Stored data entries
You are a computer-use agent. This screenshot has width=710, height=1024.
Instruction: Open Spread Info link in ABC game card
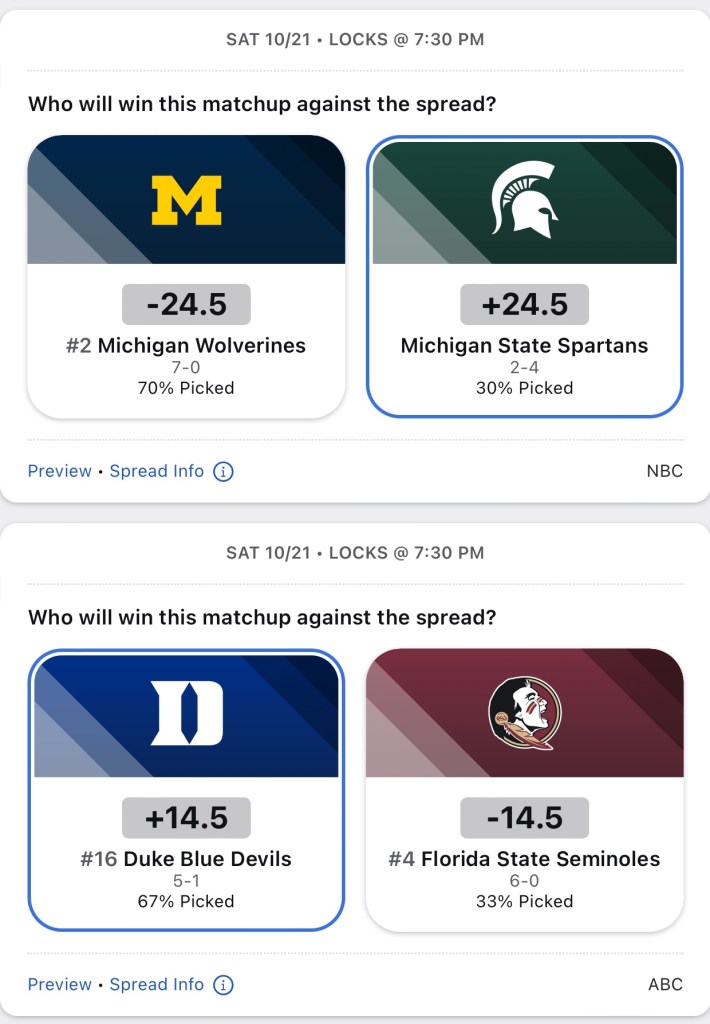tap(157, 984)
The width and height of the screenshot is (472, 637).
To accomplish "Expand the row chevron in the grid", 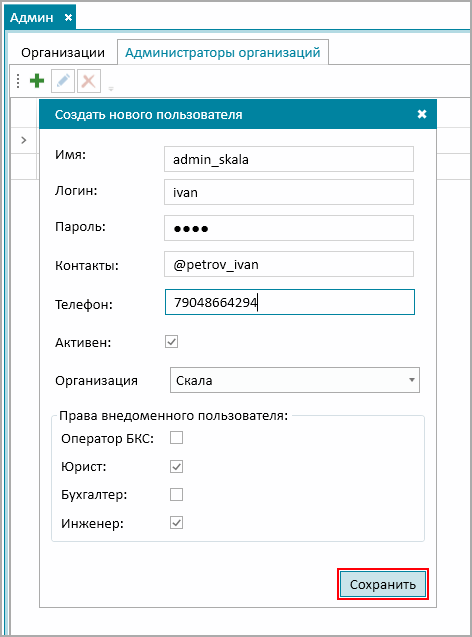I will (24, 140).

_TASK DIRECTIONS_
Find every line of the records holding "screenshot". Answer with the count alone.

_EXERCISE SOLUTION_
2